Your answer should be the exact lines of the data below from the one containing "運営会社 (501, 1825)" through the one containing "ヘルプ (620, 1805)"; please include nothing else.
_____
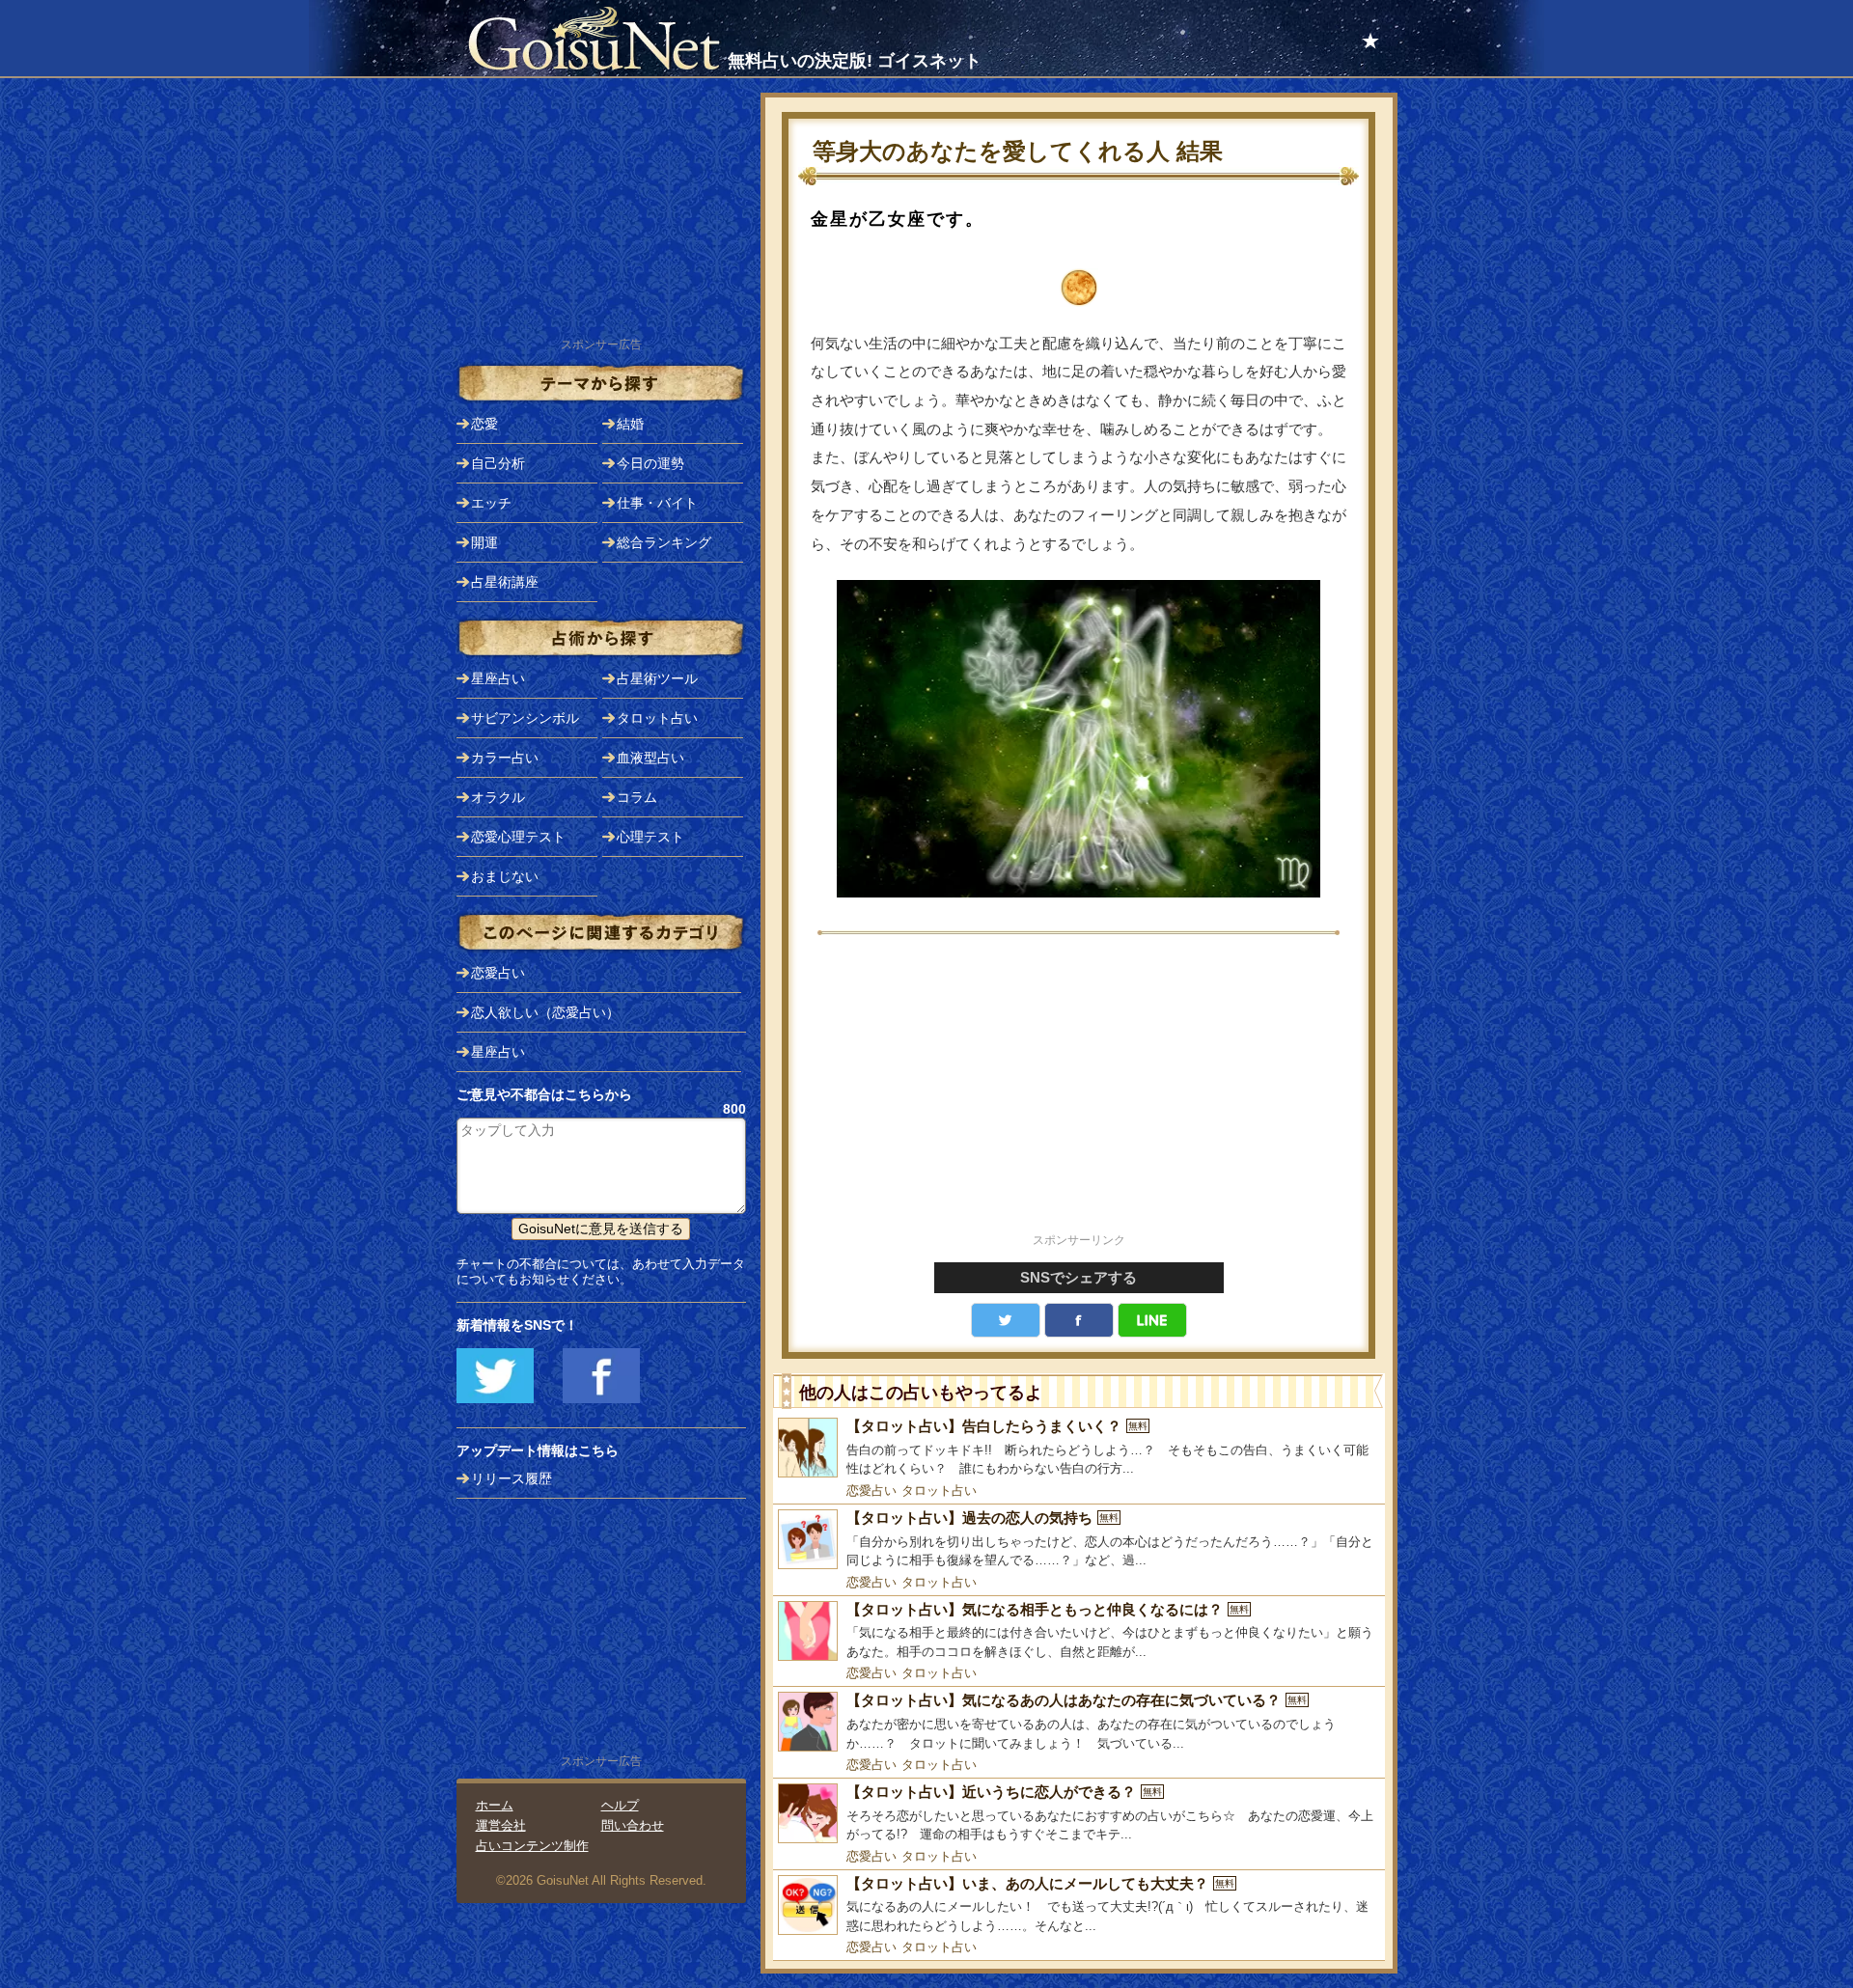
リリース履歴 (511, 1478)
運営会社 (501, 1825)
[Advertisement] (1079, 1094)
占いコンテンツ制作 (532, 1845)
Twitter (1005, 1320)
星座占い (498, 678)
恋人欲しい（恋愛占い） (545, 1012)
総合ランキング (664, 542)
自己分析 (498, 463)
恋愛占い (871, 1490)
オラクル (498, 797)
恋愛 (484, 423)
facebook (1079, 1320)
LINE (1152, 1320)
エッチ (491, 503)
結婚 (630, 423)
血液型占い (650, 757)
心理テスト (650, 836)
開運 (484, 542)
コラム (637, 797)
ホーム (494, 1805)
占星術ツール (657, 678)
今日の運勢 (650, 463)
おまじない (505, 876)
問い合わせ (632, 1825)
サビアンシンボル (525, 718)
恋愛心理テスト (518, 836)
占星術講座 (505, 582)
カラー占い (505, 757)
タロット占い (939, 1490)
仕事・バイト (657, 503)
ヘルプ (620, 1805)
_____
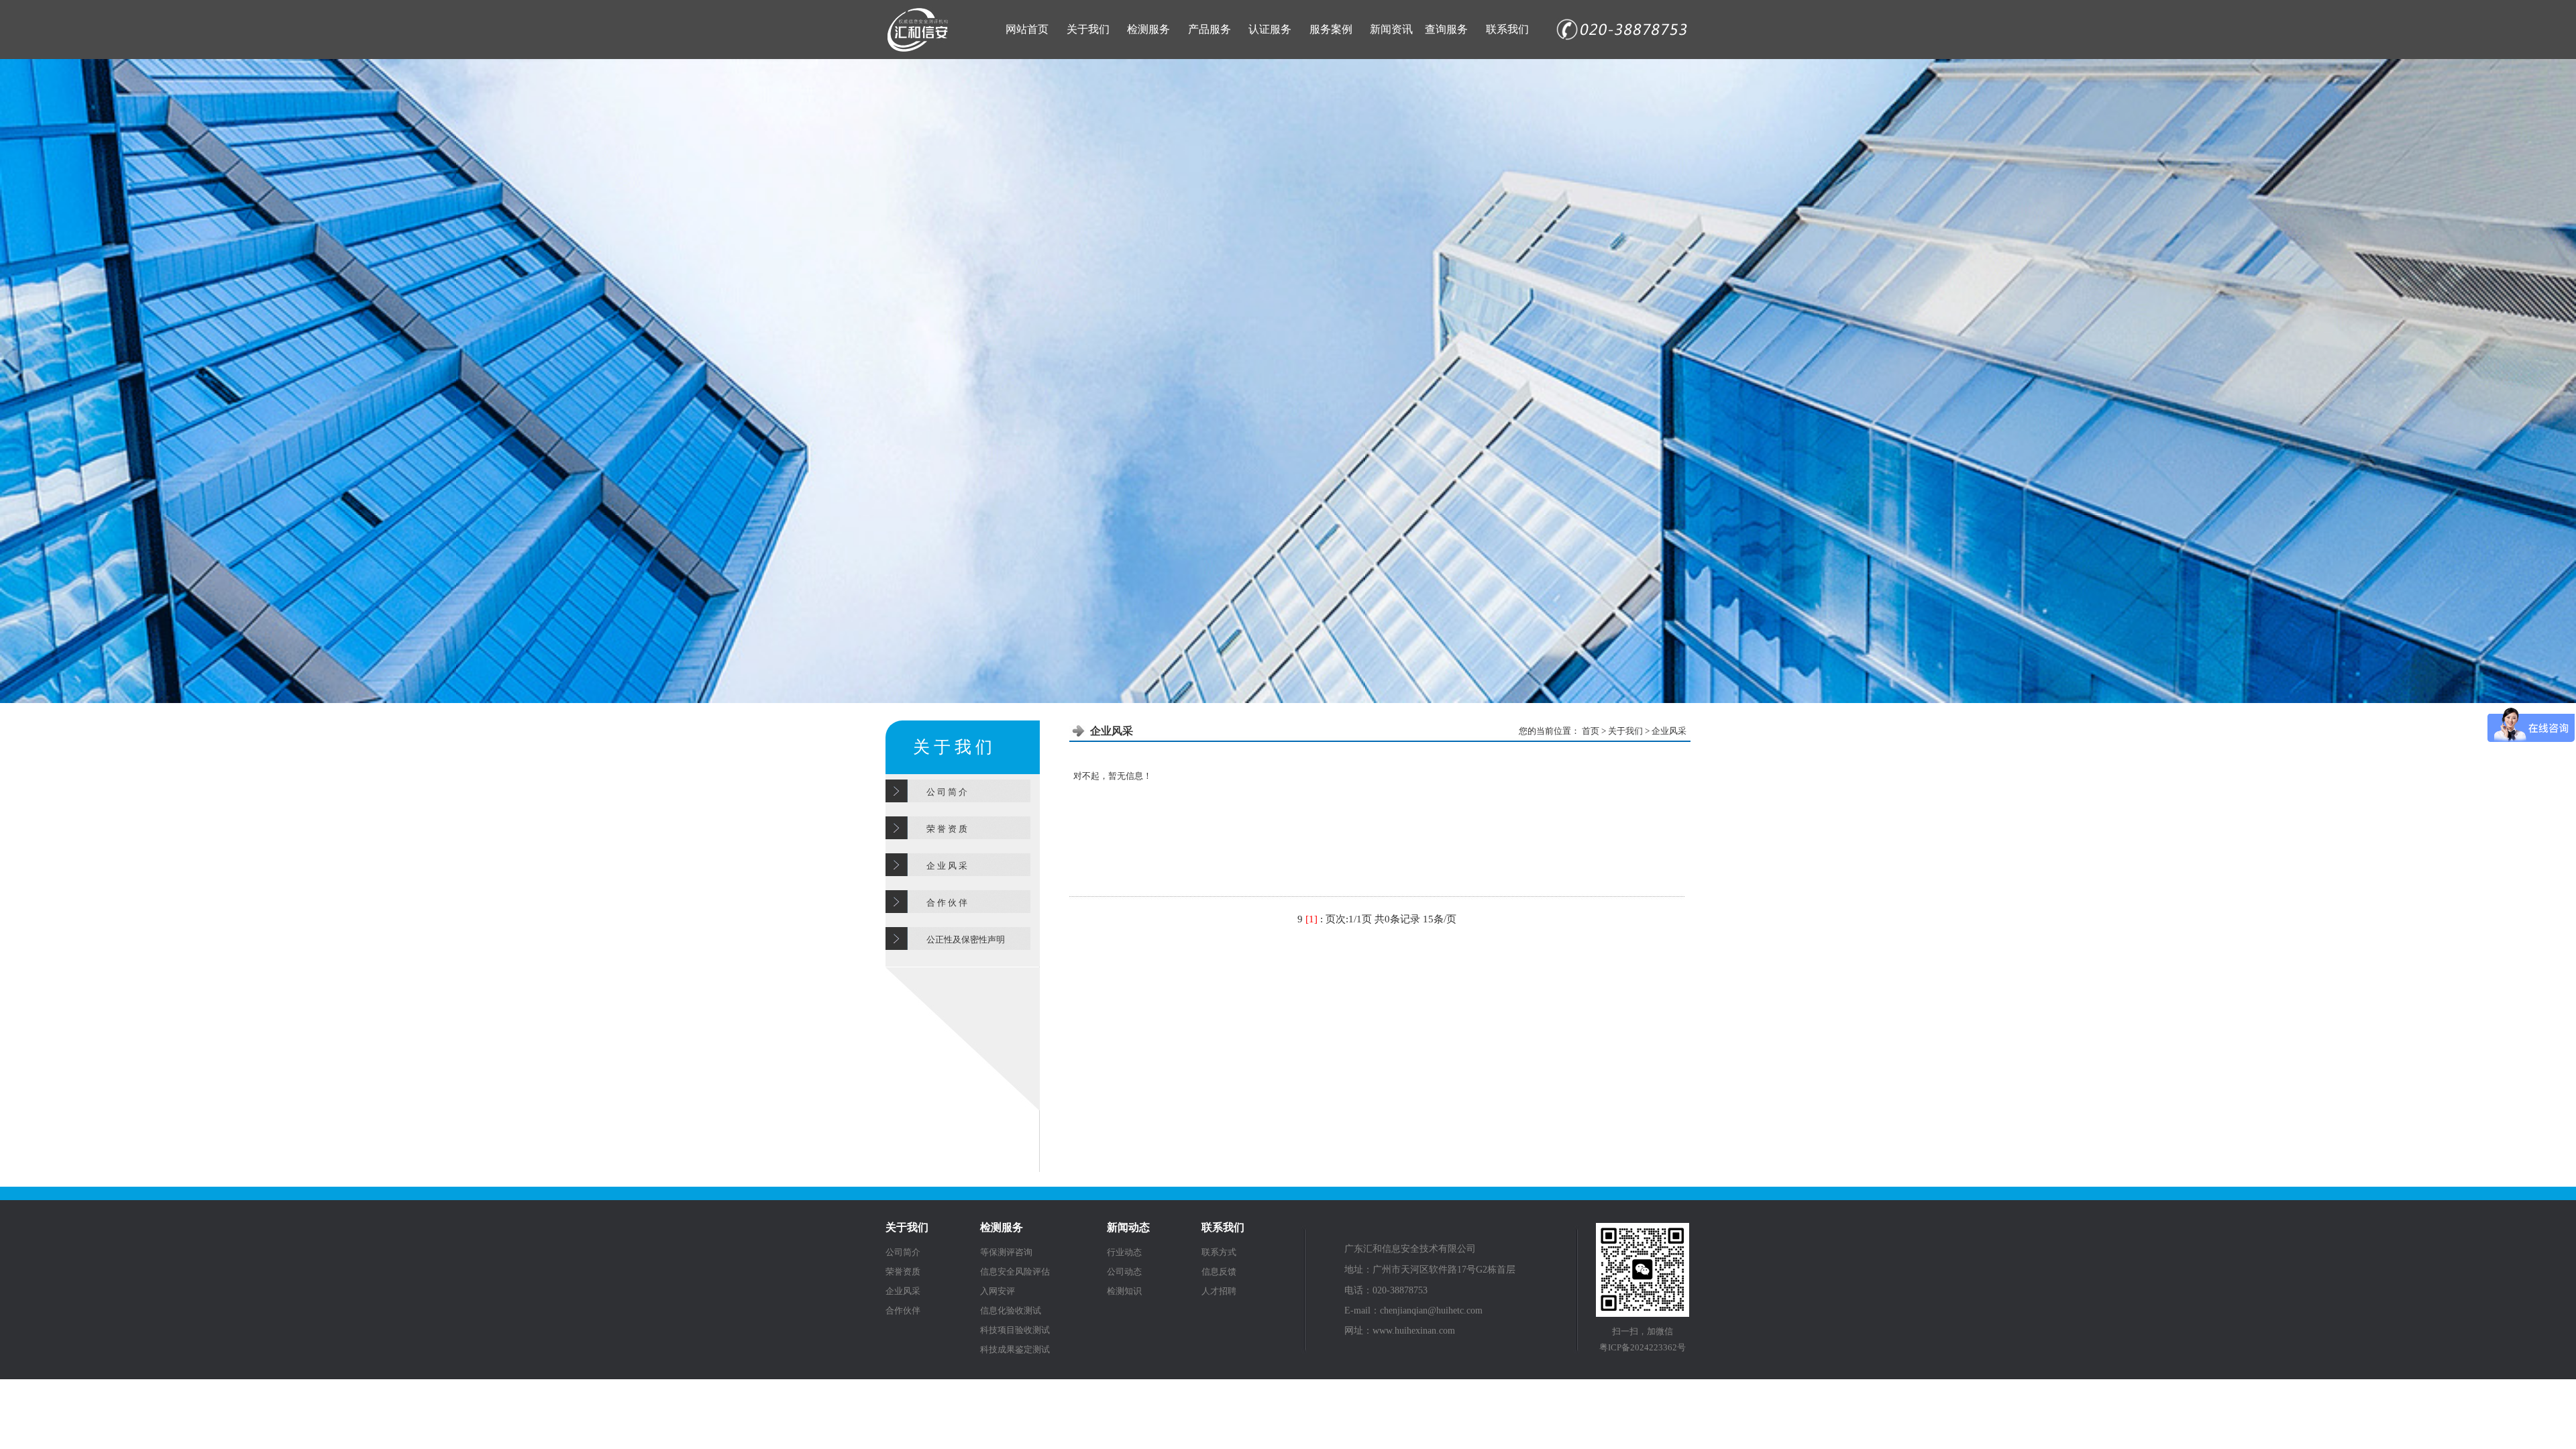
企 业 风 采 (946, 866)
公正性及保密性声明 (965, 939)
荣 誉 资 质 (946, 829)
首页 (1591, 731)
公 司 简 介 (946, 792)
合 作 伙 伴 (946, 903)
_____
• _SOLUTION TO THE EXERCISE_
運営会社 (501, 1825)
[Advertisement] (1079, 1094)
占いコンテンツ制作 (532, 1845)
Twitter (1005, 1320)
星座占い (498, 678)
恋人欲しい（恋愛占い） (545, 1012)
総合ランキング (664, 542)
自己分析 (498, 463)
恋愛占い (871, 1490)
オラクル (498, 797)
恋愛 (484, 423)
facebook (1079, 1320)
LINE (1152, 1320)
エッチ (491, 503)
結婚 (630, 423)
血液型占い (650, 757)
心理テスト (650, 836)
開運 (484, 542)
コラム (637, 797)
ホーム (494, 1805)
占星術ツール (657, 678)
今日の運勢 (650, 463)
おまじない (505, 876)
問い合わせ (632, 1825)
サビアンシンボル (525, 718)
恋愛心理テスト (518, 836)
占星術講座 (505, 582)
カラー占い (505, 757)
タロット占い (939, 1490)
仕事・バイト (657, 503)
ヘルプ (620, 1805)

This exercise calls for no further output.